Description: The Space Manufacturing and Assembly of Revolutionary Thermoplastic Composites (SMART-C) ACO is an unfunded Space Act Agreement (ACO-2022-0007) between the National Aeronautics and Space Administration (NASA) and Lockheed Martin Corporation and was executed under the Space Technology Announcement of Collaboration Opportunity 2022 on April 27, 2023. The key objective of this project is to demonstrate that in-space manufacturing of thermoplastic composites can achieve an order-of-magnitude improvement in volumetric packaging efficiency over state-of-the-art deployable space structures. SMART-C focuses on screening and evaluating thermoplastic and thermoplastic-metallic welding technology suitable for future application in-space. Thermoplastic composites (TPC) manufactured in space are a low-cost and low-energy alternative to in-space manufacturing approaches using thermoset composites or metallic materials. TPC components manufactured in space ultimately require assembly to create large structures. Therefore, the focus of this effort is on ground test and evaluation of various welding technologies that can enable in-space assembly for TPC structures. The NASA team is welding samples using electron beam (e-beam) welding and evaluate different welded configurations. To our knowledge, this effort is the first-time e-beam welding is performed on thermoplastic composite substrates. Other welding methods included for evaluation include laser welding and friction stir welding. Welded joint configurations being evaluated include generic lap shear welds and tube-node welds representative of a design for truss structures. The evaluations of welded samples include photo microscopy, coefficient of thermal expansion (CTE), mechanical testing for stiffness and strength. The overall goal is to demonstrate welded joint technology that is suitable for high-precision space structures with a near zero CTE for dimensional stability.

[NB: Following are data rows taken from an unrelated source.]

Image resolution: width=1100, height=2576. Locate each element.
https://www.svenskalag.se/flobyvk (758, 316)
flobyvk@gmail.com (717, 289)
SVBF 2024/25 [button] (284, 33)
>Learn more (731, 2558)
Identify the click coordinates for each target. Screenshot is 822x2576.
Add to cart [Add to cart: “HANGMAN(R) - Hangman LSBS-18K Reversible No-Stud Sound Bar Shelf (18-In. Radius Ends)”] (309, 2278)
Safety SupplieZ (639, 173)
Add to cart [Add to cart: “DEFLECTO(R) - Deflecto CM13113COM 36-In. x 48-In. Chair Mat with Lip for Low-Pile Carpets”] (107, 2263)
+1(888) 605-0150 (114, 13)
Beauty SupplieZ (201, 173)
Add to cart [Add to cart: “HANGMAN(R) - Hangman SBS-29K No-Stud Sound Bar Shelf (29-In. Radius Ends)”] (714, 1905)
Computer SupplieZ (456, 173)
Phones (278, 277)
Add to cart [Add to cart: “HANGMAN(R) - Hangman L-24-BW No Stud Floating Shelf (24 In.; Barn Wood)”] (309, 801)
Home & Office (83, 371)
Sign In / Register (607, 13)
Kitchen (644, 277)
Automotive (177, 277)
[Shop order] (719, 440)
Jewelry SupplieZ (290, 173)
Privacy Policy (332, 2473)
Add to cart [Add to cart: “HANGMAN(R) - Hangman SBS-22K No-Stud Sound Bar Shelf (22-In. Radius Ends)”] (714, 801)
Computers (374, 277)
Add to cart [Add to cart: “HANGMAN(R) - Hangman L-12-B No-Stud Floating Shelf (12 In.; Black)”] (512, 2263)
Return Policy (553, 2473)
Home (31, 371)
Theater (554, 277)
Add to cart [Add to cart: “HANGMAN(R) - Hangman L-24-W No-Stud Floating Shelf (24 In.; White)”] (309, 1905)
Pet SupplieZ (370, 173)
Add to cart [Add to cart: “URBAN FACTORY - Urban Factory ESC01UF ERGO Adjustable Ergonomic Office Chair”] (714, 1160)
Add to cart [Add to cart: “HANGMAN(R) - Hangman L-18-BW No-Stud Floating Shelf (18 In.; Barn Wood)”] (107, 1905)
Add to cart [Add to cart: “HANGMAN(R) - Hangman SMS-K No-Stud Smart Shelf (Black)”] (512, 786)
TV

Benefits: The advanced manufacturing technologies developed under SMART-C provide enabling capability for many future NASA missions including structural trusses for a Mars Transit Vehicle's Nuclear Thermal Propulsion system as well as trusses for a future >20-meter diameter in-space assembled telescope. Commercially, in-space manufacturing of thermoplastic composites enables reflector antenna trusses and solar array booms to be produced and launched at a 30-50% lower mass and cost. In-space manufacturing reduces mass, cost, and schedule savings for most space applications and enables new scalable, modular, and sustainable solutions not possible with current state-of-the-art systems. Thermoplastic composites are fully chemically reacted and processable with heat and pressure alone enabling faster manufacturing time with shorter cycle time. Thermoplastic composites can be reheated, remolded, and cooled as necessary without causing any chemical changes, and their joining processes are more straightforward than chemical bonding. Thermoplastic composite welds allow for joining thermoplastic composite substrates and thermoplastic composite to metal. The weld methods under consideration (laser, friction stir, and e-beam) show promise in terms of low power requirement.